Governadora explica que mudança estratégica no projeto da Adutora do Agreste permitiu “destravar” a obra; meta é eliminar o racionamento no centro da cidade.
A chegada da água é fruto de uma reengenharia do Governo do Estado junto ao Governo Federal. Em vez de esperar uma megaestação de tratamento centralizada em Pesqueira — que levaria anos para ser concluída —, o Estado optou por estações de tratamento compactas, permitindo entregas modulares “cidade por cidade”.
🛠️ Como o projeto foi “destravado”?

Raquel Lyra detalhou os bastidores da decisão técnica:
- Mudança de Lógica: A estratégia anterior represava a água em grandes obras inacabadas.

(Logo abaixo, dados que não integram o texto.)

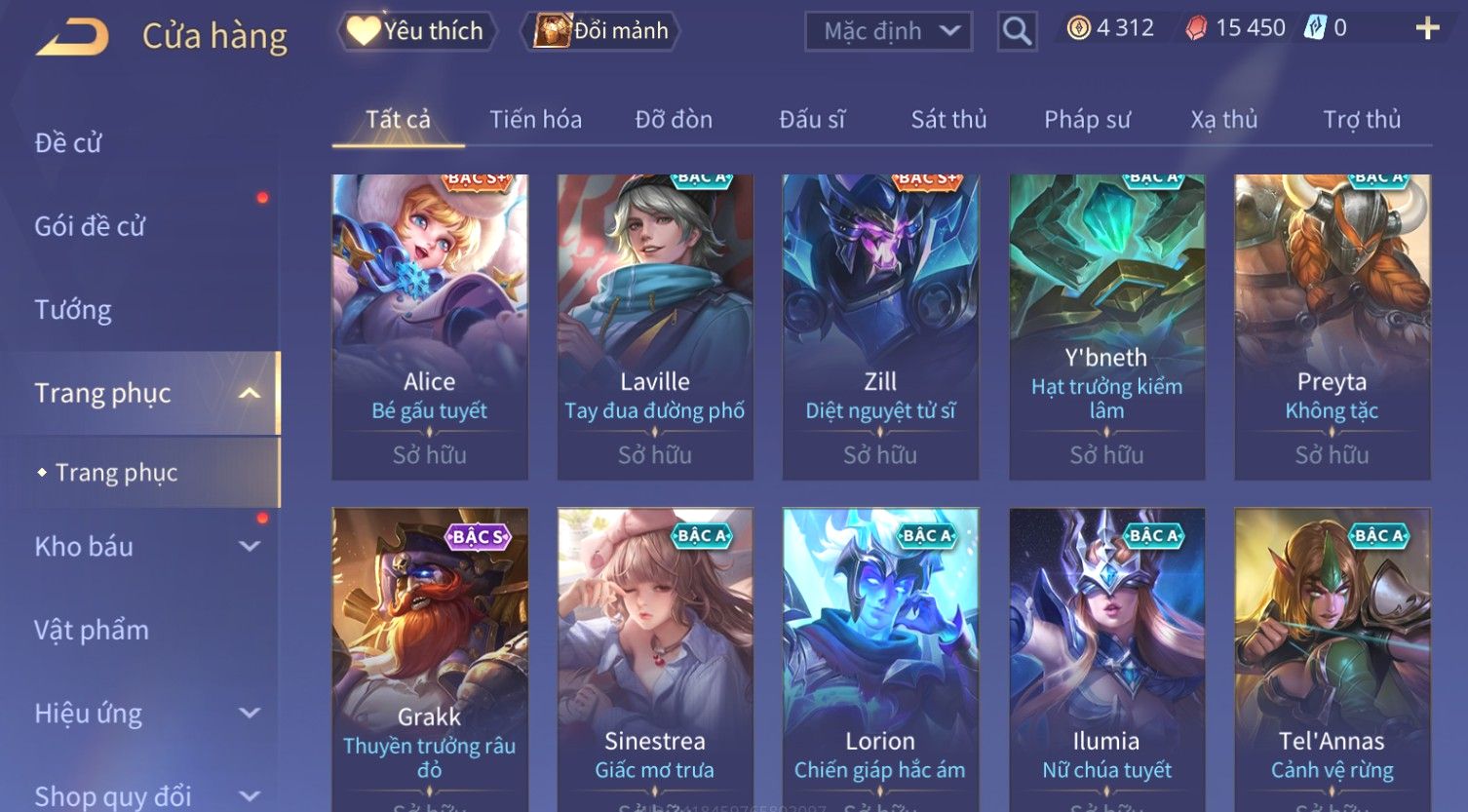The height and width of the screenshot is (812, 1468).
Task: Collapse the Trang phục sidebar section
Action: click(x=250, y=393)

A nova gestão focou em levar o benefício imediato às residências.
- Agilidade Regional: Cidades como Caruaru e Bezerros já sentem os efeitos dessa mudança, e agora Gravatá entra na rota final da Adutora.
- Infraestrutura Local: A governadora lembrou sua trajetória como deputada, quando já acompanhava a fabricação dos tubos no Rio de Janeiro, lamentando que o projeto tenha ficado “parado” por tanto tempo por falta de decisão política.

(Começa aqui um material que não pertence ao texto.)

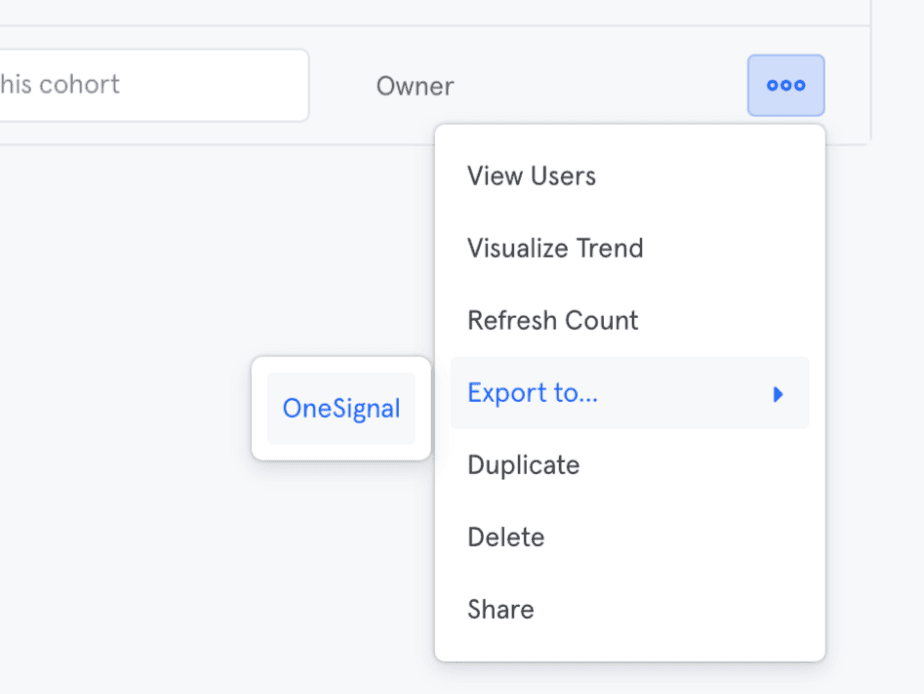
Task: Choose Delete in the cohort menu
Action: tap(505, 537)
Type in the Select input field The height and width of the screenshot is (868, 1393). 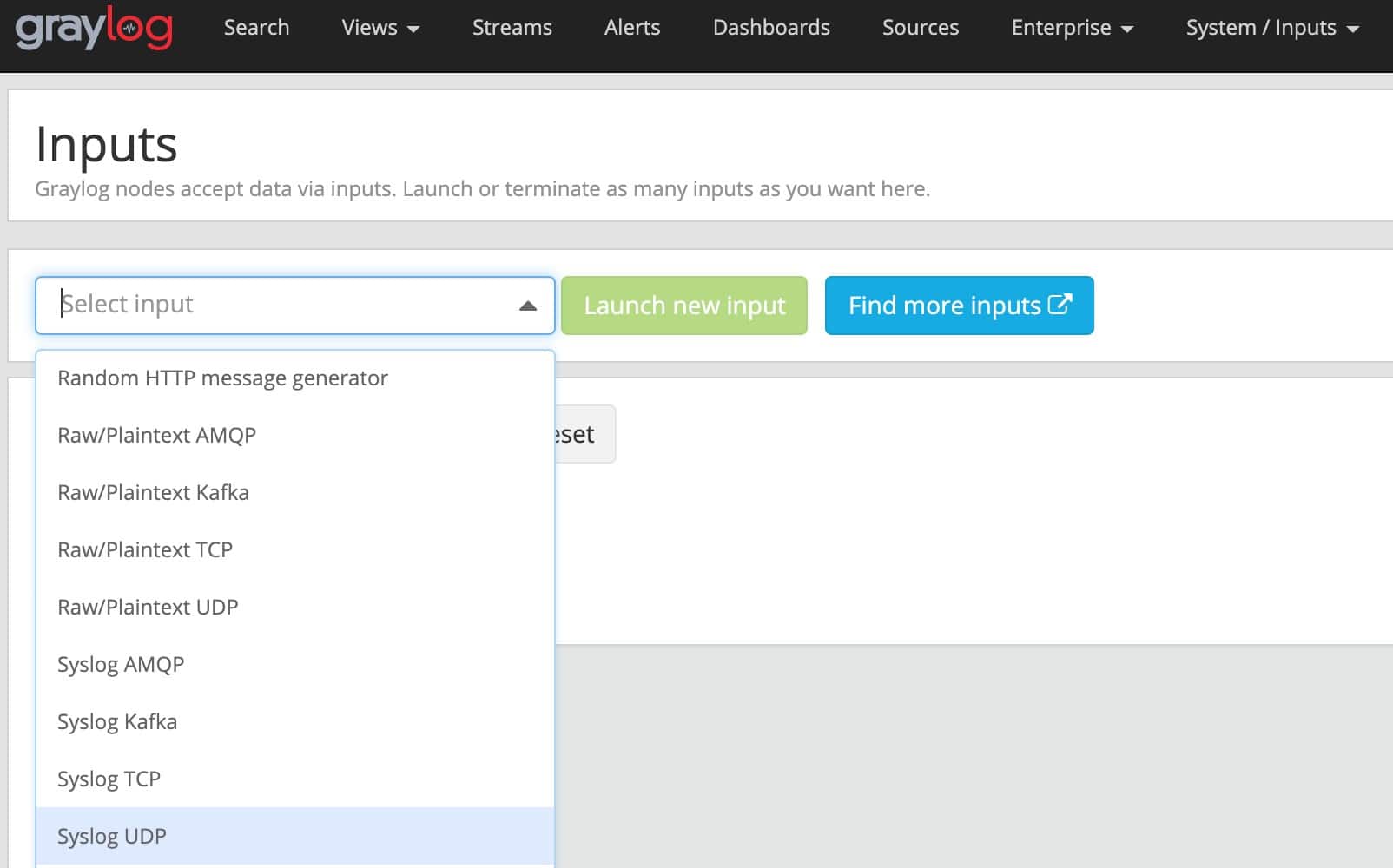click(278, 306)
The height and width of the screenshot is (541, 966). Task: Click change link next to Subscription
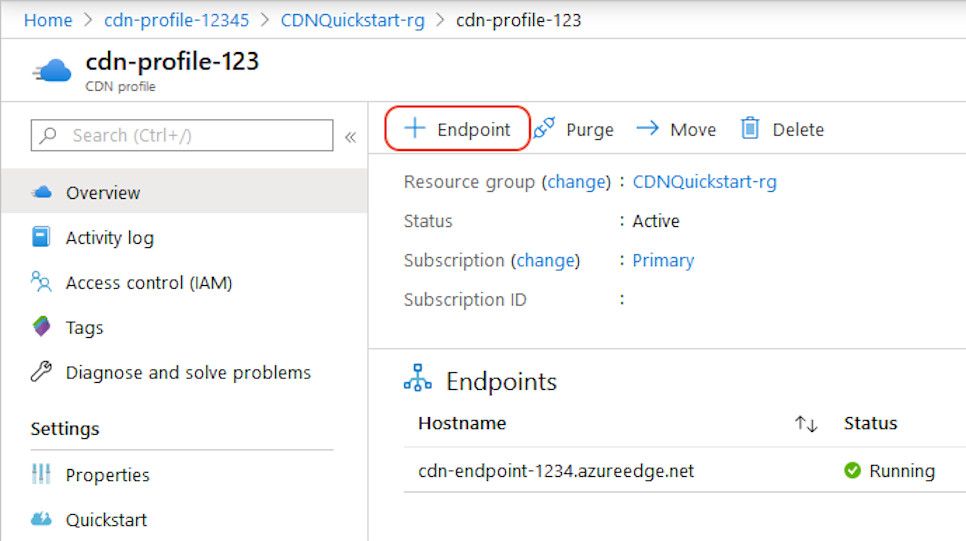545,260
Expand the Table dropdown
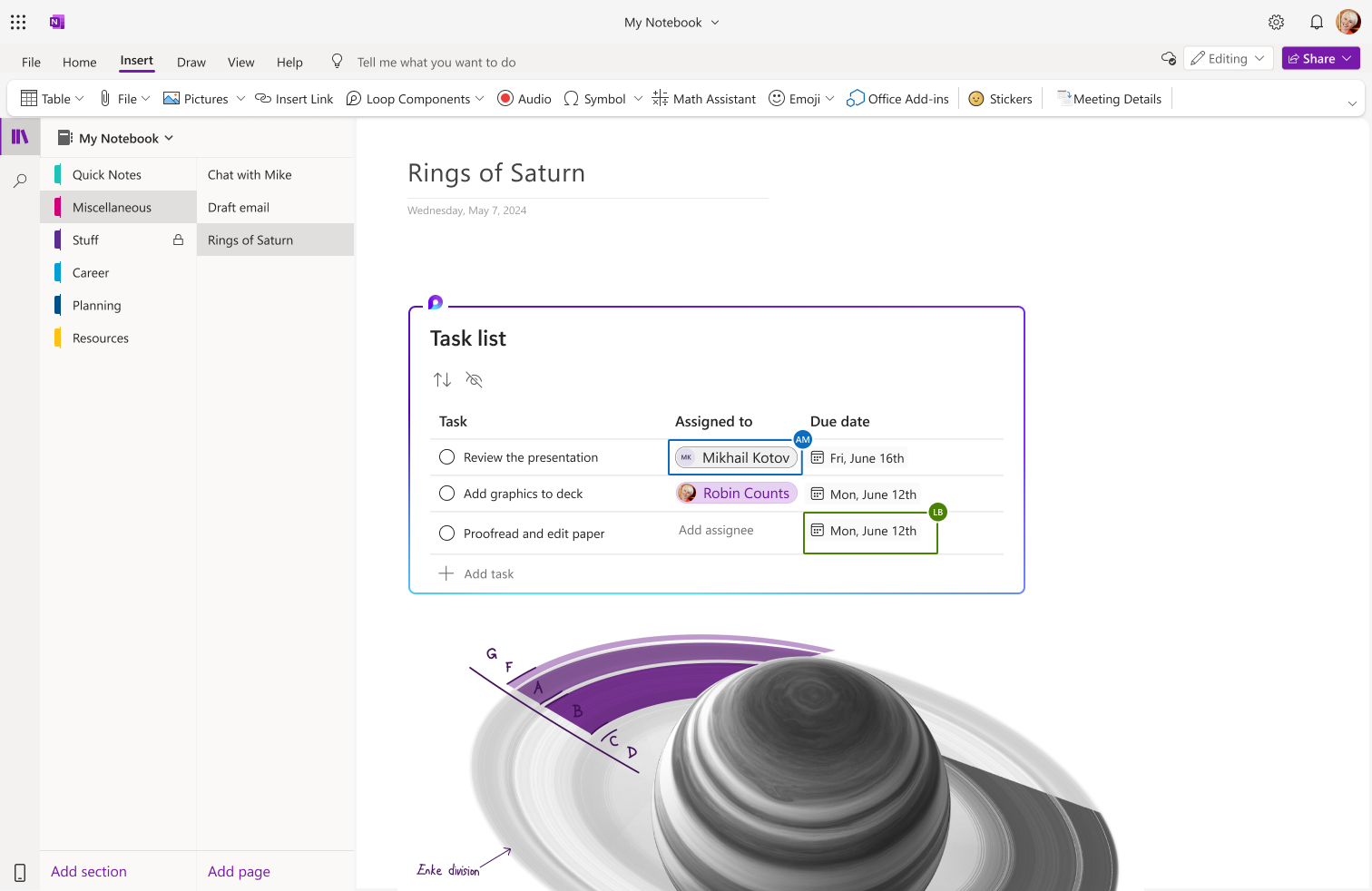This screenshot has height=891, width=1372. pos(80,99)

🚿 Dignidade e o Fim do Racionamento

Em um dos momentos mais aplaudidos do evento, Raquel usou uma frase que virou marca de sua gestão sobre saneamento:
“Não vamos descansar enquanto nosso povo não puder tomar banho de pé, com água caindo do chuveiro.”

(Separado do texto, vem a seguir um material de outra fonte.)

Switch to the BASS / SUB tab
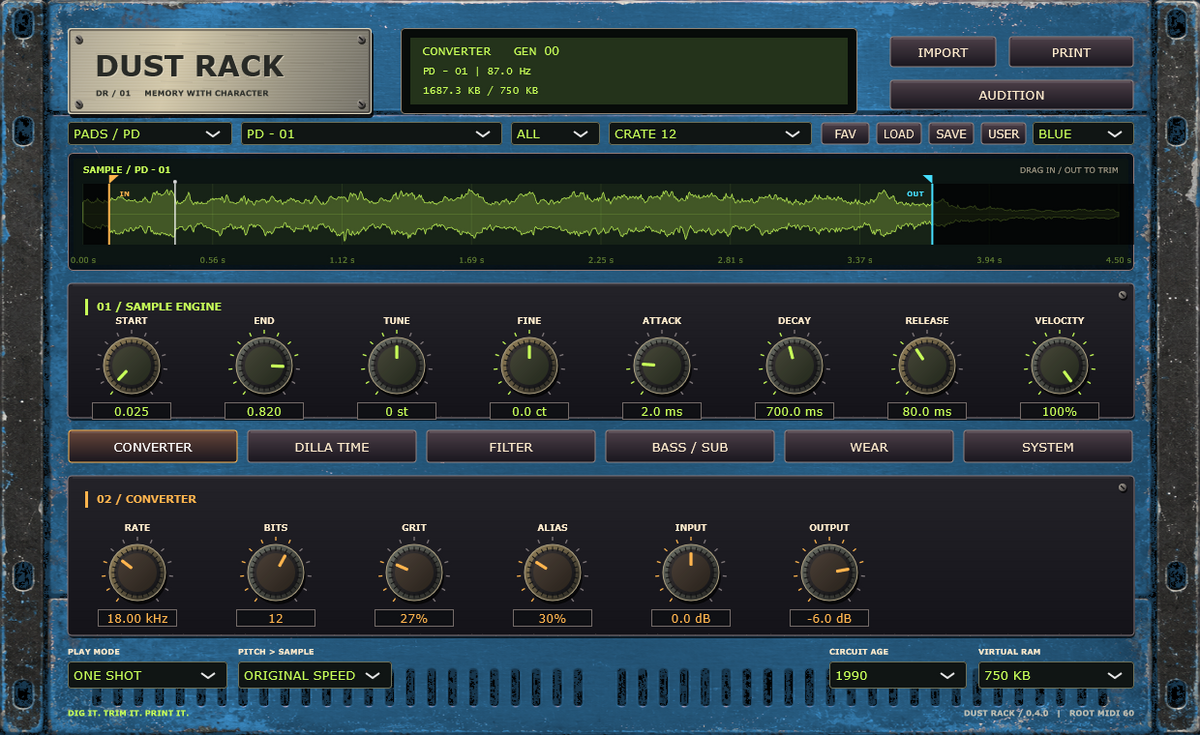The width and height of the screenshot is (1200, 735). 690,447
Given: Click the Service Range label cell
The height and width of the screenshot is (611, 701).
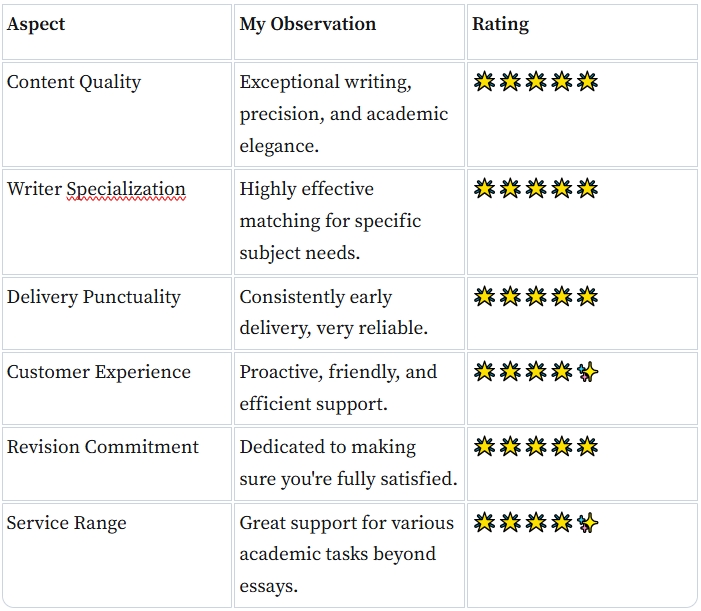Looking at the screenshot, I should [x=67, y=523].
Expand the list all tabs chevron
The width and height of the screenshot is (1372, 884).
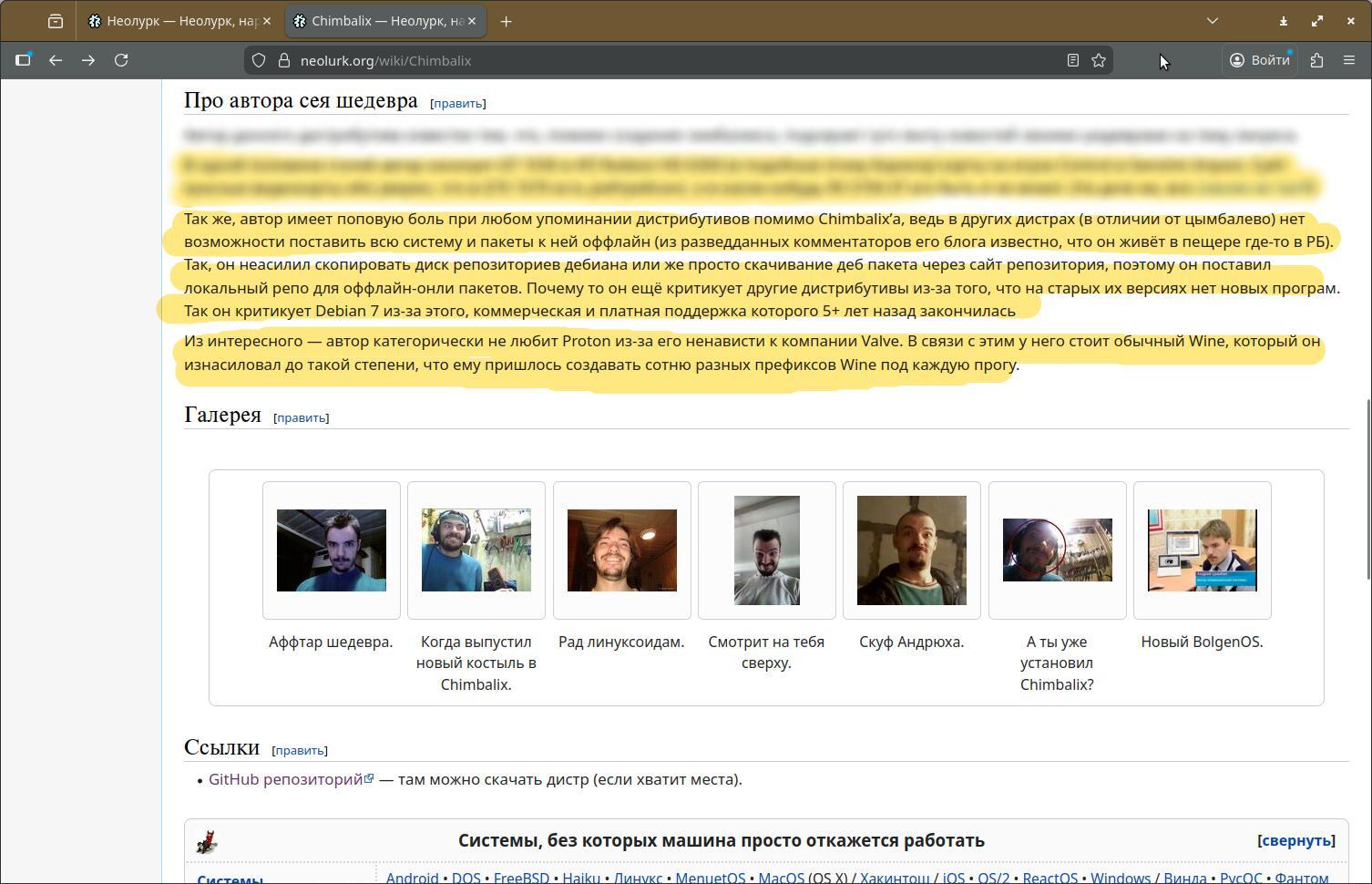[x=1212, y=21]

O objetivo é que, com a chegada da água do Velho Chico, o centro de Gravatá e bairros periféricos reduzam drasticamente os dias de torneira seca, impactando diretamente na economia local, especialmente no turismo e no setor de serviços.
📈 O Impacto Político da Água

Para o prefeito Padre Joselito e a secretária Viviane Facundes, o anúncio é o “trunfo de ouro” para a campanha de 2026. Entregar água é, historicamente em Pernambuco, o maior cabo eleitoral que um gestor pode ter. Ao associar a imagem de Viviane a essa conquista, o grupo busca consolidar sua votação no interior.